Fiona Hill referred to the United States as an unreliable partner in international relations during her talk at the University of Idaho Borah Symposium Monday night.
Hill, who has acquired a significant list of accolades, including a senior fellow in the Center of the United States and Europe within the Foreign Policy program at the Brookings Institute, a chancellor at Durham University, United Kingdom and a national intelligence officer at the National Intelligence Council, brought her uniquely qualified perspective to a fireside chat with University of Idaho Journalism professor Kenton Bird.
The accolade that has kept Hill in the spotlight during recent years is her time as a deputy assistant to the U.S. president and senior director of European and Russian affairs for the U.S. National Security Council under the Trump administration.
She referred to her time in the White House during the Trump era to explain the current state of the country from a global perspective. The symposium, titled “World on Edge: The Future of International Cooperation” stayed around the topic of reliability during Hill’s talk.
UI has held the Borah Symposium since 1948, bringing in speakers addressing current affairs, wars and relations to explain local impact in a global situation.
Hill addressed concerns about isolationist and nationalist perspectives procured during the Trump administration, and how those outlooks might affect the reputation of U.S., as well as its role in the Russia-Ukraine war.
She referred to the many accords that former President Trump pulled the U.S. from during his four-year administration.
“If the rest of the world thinks every time a new administration comes along, if we are going to tear up agreements we just made,” Hill said during the Monday night fireside chat. “Then we are not looked at as a reliable partner.”
“Can we rely on the United States? We are a weak link,” Hill continued.

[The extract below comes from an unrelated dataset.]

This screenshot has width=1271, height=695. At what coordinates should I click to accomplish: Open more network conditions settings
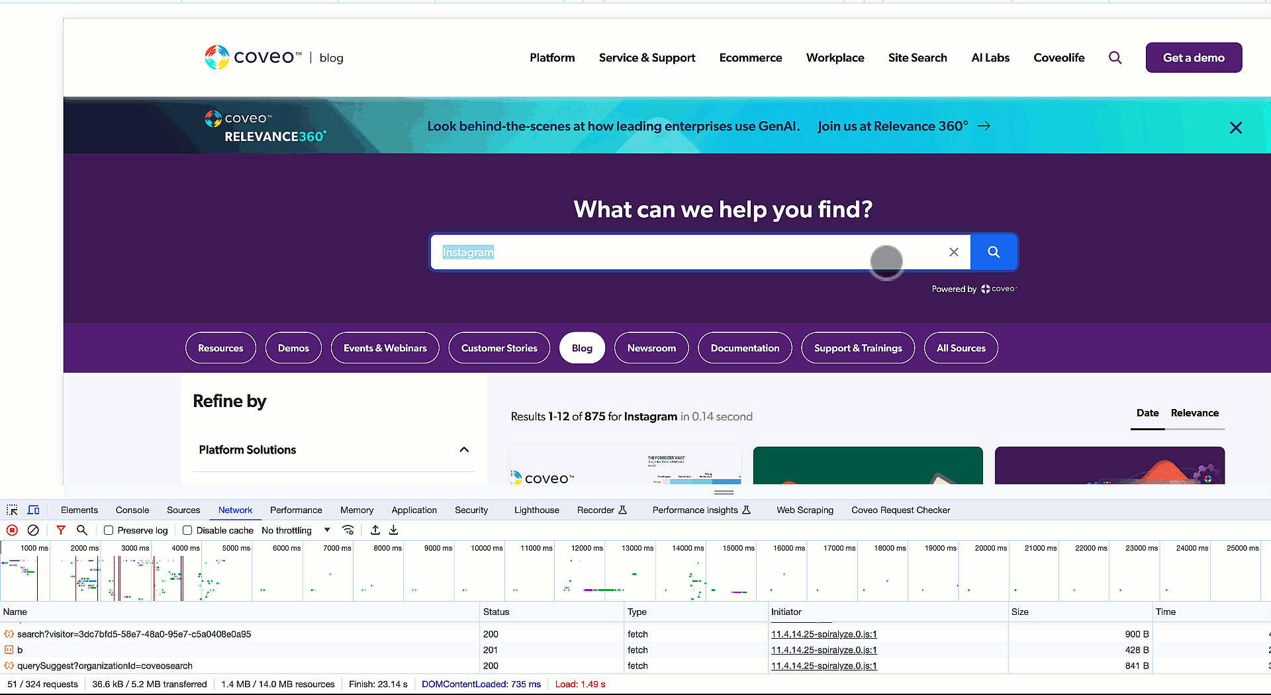(349, 530)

She mentioned recent diplomatic appearances in places like India and Brazil, saying those encounters proved her theory on American unreliability true.
“It’s been sobering. They (the world) really don’t like us,” Hill said.
Although Hill criticized Trump specifically for the unreliability, Hill said many of the former president’s reliable actions were overlooked. She accredited the peace between North Korea and the U.S. to Trump. She said his personal “madman” approach might have been the only reason that a nuclear weapons episode avoided outbreak.
Trump’s personalization of foreign policy might have provoked some countries, but it calmed a potential nuclear storm brewing in North Korea. Hill said that after the Obama administration, the U.S. was in considerate nuclear peril, and Trump calmed that peril, a point many people forget.
Even though nuclear peril passed, unreliability crept into the global outlook on U.S. reputation, Hill said. She said international cooperation has proved its necessity during the COVID-19 pandemic. Technological advances are continuously gluing parts of the world. However, as the symposium is entitled, a little glue doesn’t take the world off the edge. It is still a world on edge, Hill said.
She said issues such as health pandemics, international wars and climate change prove that the world is at an inflexion point.
“We kind of seem to be stepping back instead of forward,” Hill said specifically of the U.S. “We are in a constitutional crisis. We are not headed toward one. We are in one.”
Because of potential domestic peril, Hill pushed away the narrative of isolation and emphasized the need for global reliance, to get the U.S. of the edge, to get the world of the edge.
“We just have to get over ourselves in the various fights we have to be able to address these issues,” Hill said.